Merkel is trying to stem public anger over Germany's financing of the rescue fund and a separate $140 billion bailout for heavily indebted Greece. Many Germans are asking why they should be responsible for the debts of other nations and for protecting the large private banks that lent the money in the first place.
Now Merkel and some other European leaders are targeting "speculators" – rather than over-borrowing and spending – as a reason why the region's credit markets remain gummed up.
Naked short selling occurs when an investor promises to deliver an asset at its current market price to another investor, effectively "selling" something he doesn't own in the hope that the price will decline quickly, allowing him to cover his trade and profit. Merkel's government also imposed new rules making it harder for investors to bet against eurozone sovereign debt.

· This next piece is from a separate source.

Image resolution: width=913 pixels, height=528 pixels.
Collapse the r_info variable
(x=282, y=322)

Stocks across Europe fell on Wednesday, over both investor anger at the new German regulation and concern that sovereign defaults may still lie in Europe's future. While politicians and IMF officials had predicted that the promise of money for heavily indebted nations would sufficiently reassure investors, so that the money wouldn't need to be spent at all, that market reassurance has not yet been in evidence.

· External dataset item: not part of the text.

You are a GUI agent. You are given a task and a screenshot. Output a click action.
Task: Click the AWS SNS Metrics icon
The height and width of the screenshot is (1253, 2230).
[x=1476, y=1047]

Many economist are warning that the European Central Bank has merely bought time for heavily indebted eurozone countries like Spain and Portugal to get government debt and spending under control. They fear that weak growth could undermine those efforts and force other countries to take the route of Greece.
What exactly is the package?
The European Stabilization Mechanism consists of commitments from the IMF and EU members to lend up to $1 trillion at low rates to countries that need it. Roughly $560 billion could come from European states, $80 billion from an existing EU fund originally created to deal with natural disasters, and $320 billion from the IMF. The United States has promised to make dollars available in exchange for euros, to help the European Central Bank lend to indebted countries or banks with obligations in dollars.

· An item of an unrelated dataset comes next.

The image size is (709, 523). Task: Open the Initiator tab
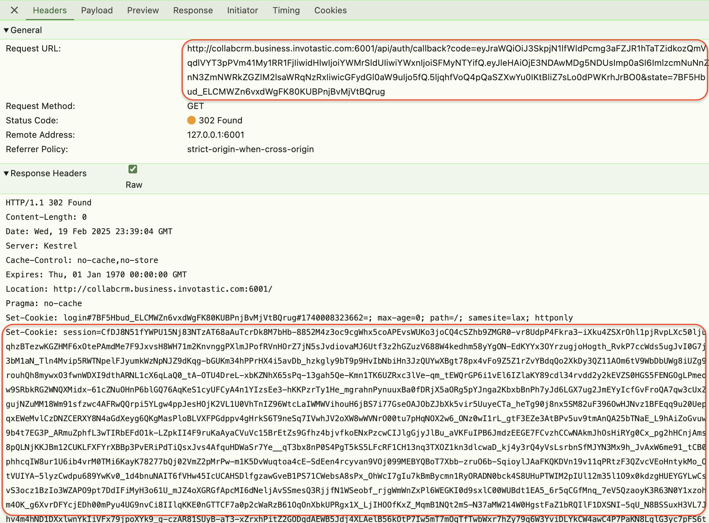coord(242,10)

The eye-catching number aims to reassure investors that no European country or major financial institution will be allowed to default on its debt. IMF Europe director Marek Belka said on May 12 that "as much as Europeans need, we are prepared to provide. We are not worried about lack of resources."
How and when will funds be distributed?
If the confidence-boosting exercise succeeds, little or none of the money may ever be spent, particular if budget cuts recently announced by indebted states like Spain and Ireland reduce their deficits.